Mon cher et illustre ami, j'ai reçu à la fois par mr Marin deux de vos lettres, et je me hâte de répondre aux articles essentiels; car je ne vous écrirai pas une longue lettre, étant toujours imbécille, triste, et presque entièrement privé de sommeil.

Je n'aime ni n'estime la personne de Jean Jaques Rousseau, qui par parenthèse est actuellement à Paris; j'ai fort à me plaindre de lui, cependant je ne crois pas que ni vous ni vos amis deviez refuser son offrande. Si cette offrande étoit indispensable pour l'érection de la statue, je conçois qu'on pourroit se faire une peine de l'accepter; mais qu'il souscrive ou non, la statue n'en sera pas moins érigée; ce n'est plus qu'un hommage qu'il vous rend, et une espèce de réparation qu'il vous fait. Voilà du moins comme je vois la chose, et ceux de vos amis à qui j'ai fait part de votre répugnance me paroissent penser comme moi.

Quant à la Beaumelle, il n'en est pas de même, c'est un homme décrié & déshonoré ainsi que Fréron et Palissot; il ne seroit pas juste de mettre Jean Jaques dans la même classe. Cependant si vous insistez, je verrai avec nos amis communs le parti qu'il faudra prendre. On ne pourroit lui rendre sa souscription que comme associé étranger, ce qui auroit un inconvénient, car alors comment y admettre le Roi de Prusse? Rousseau ne manqueroit pas de jetter les hauts cris. Je vous invite donc à souffrir son offrande. A l'égard de Frederic, je lui écrirai à ce sujet, puisque vous le désirez, & certainement je ne négligerai rien pour l'engager à se joindre à nous.

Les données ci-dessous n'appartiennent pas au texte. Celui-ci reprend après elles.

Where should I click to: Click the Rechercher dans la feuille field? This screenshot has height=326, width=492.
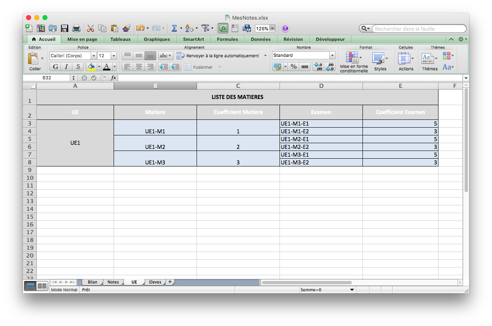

Je sais, mon cher maitre, qu'on vous a écrit de Paris, pour tâcher d'empoisonner votre plaisir, que ce n'est point à l'auteur de la Henriade, de Zaïre &c. que nous élevons ce monument, mais au destructeur de la religion. Ne croyez point cette calomnie, & pour vous prouver et à toute la France combien elle est atroce, il est facile de graver sur la statue le titre de vos principaux ouvrages; soyez sûr que made Dudeffand qui vous a écrit Cette noirceur, est bien moins votre amie que nous, qu'elle lit et applaudit les feuilles de Fréron, et qu'elle en cite avec éloge les méchancetés qui vous regardent. C'est de quoi j'ai été témoin plus d'une fois. Ne la croyez donc pas dans les méchancetés qu'elle vous écrit.

Palissot avoit fait une comédie intitulée le Satirique, dans la quelle il se déchiroit lui même à belles dents pour pouvoir déchirer à son aise les philosophes. Comme il a su qu'on le soupçonnoit d'être l'auteur de la pièce, il a écrit les lettres les plus fortes pour s'en disculper; la pièce a été refusée à la protection de votre ami mr de Richelieu, et pour lors Palissot s'en est déclaré l'auteur. A dieu, mon cher maitre je n'ai pas la force d'en écrire davantage.